> Description of the task:
Copy out exactly the lines from the one with "Image resolution: width=1222" through the last line of the listing below, both included, but none of the pictures.

::::

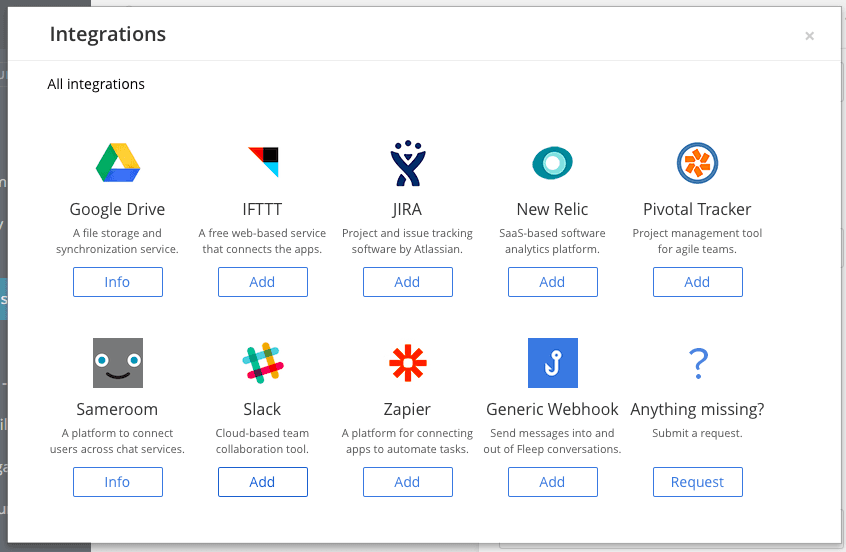This screenshot has width=846, height=552.
Task: Open Info for Sameroom
Action: point(118,482)
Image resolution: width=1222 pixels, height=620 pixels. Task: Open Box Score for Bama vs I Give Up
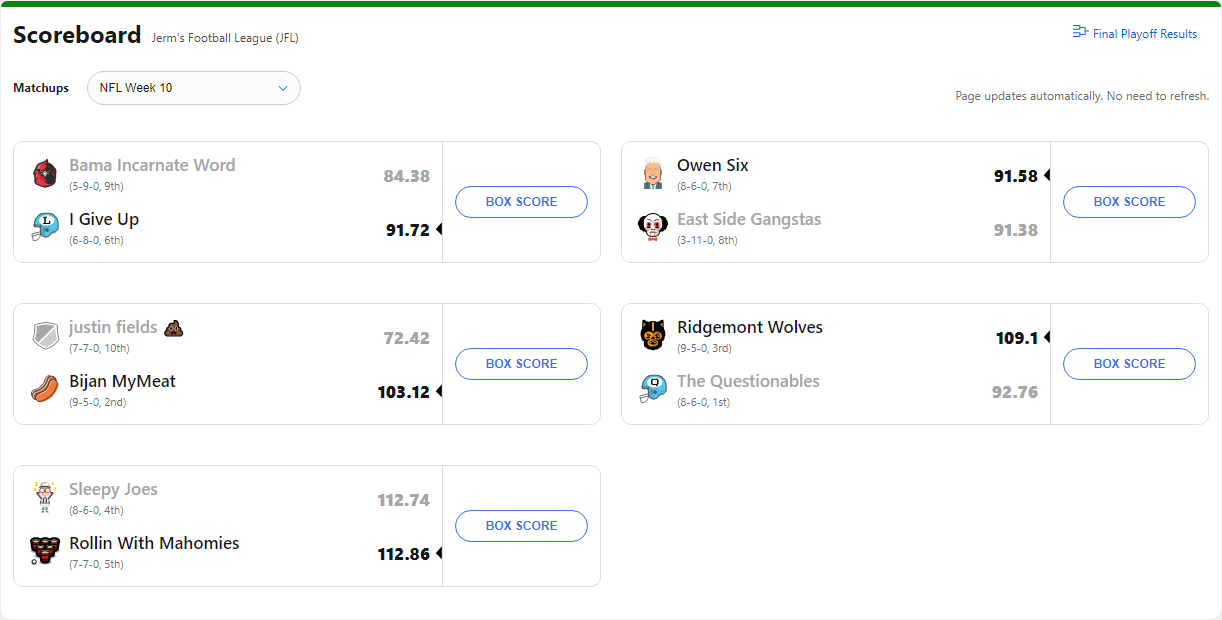click(521, 202)
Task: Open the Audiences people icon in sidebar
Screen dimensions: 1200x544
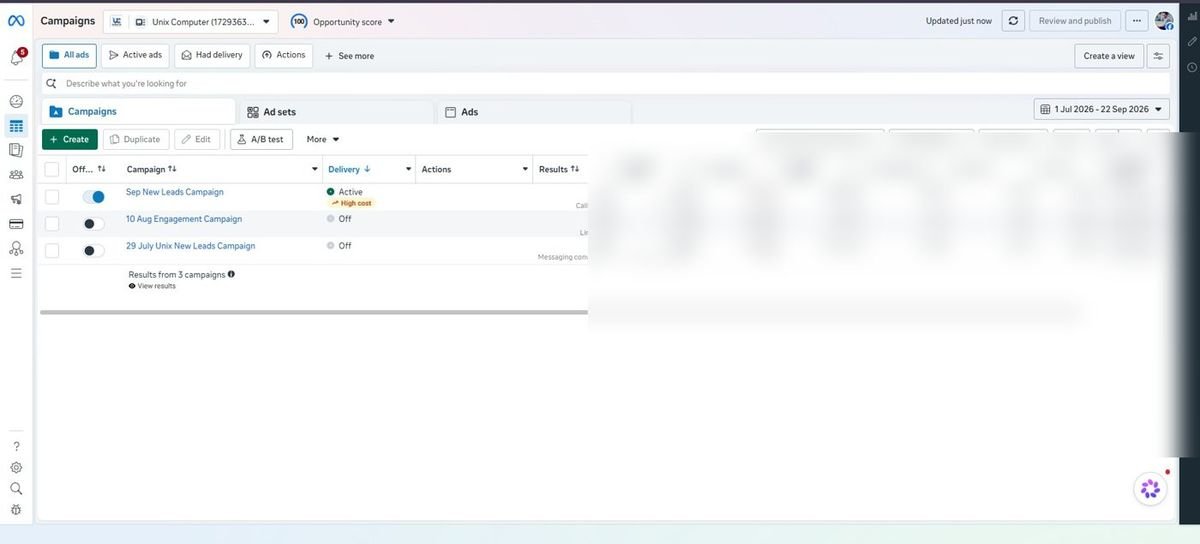Action: pyautogui.click(x=16, y=175)
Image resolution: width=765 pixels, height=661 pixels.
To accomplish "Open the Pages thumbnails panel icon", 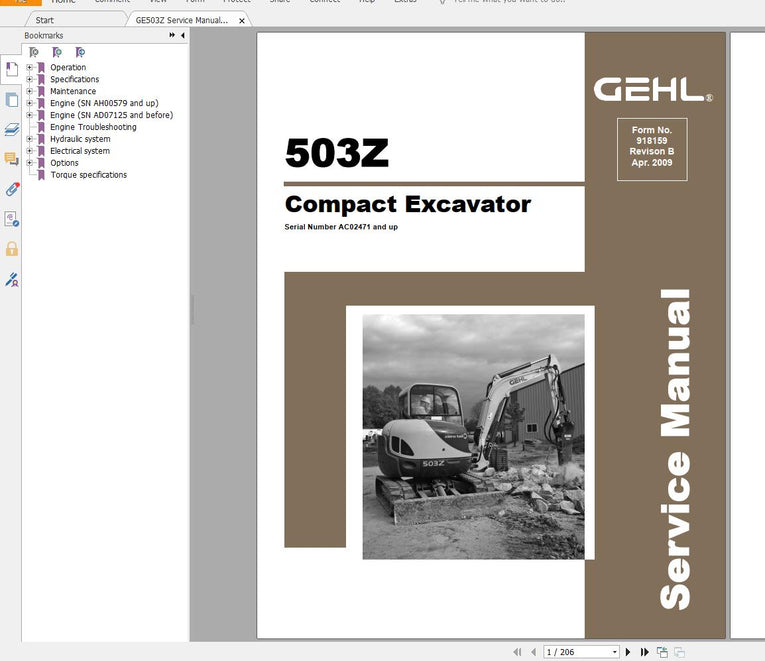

::::

> Response to this task:
Image resolution: width=1222 pixels, height=620 pixels. Task: Open Box Score for Bama vs I Give Up
click(521, 202)
Task: Open the Audiences people icon in sidebar
Screen dimensions: 1200x544
Action: pyautogui.click(x=16, y=175)
Image resolution: width=765 pixels, height=661 pixels.
To accomplish "Open the Pages thumbnails panel icon", 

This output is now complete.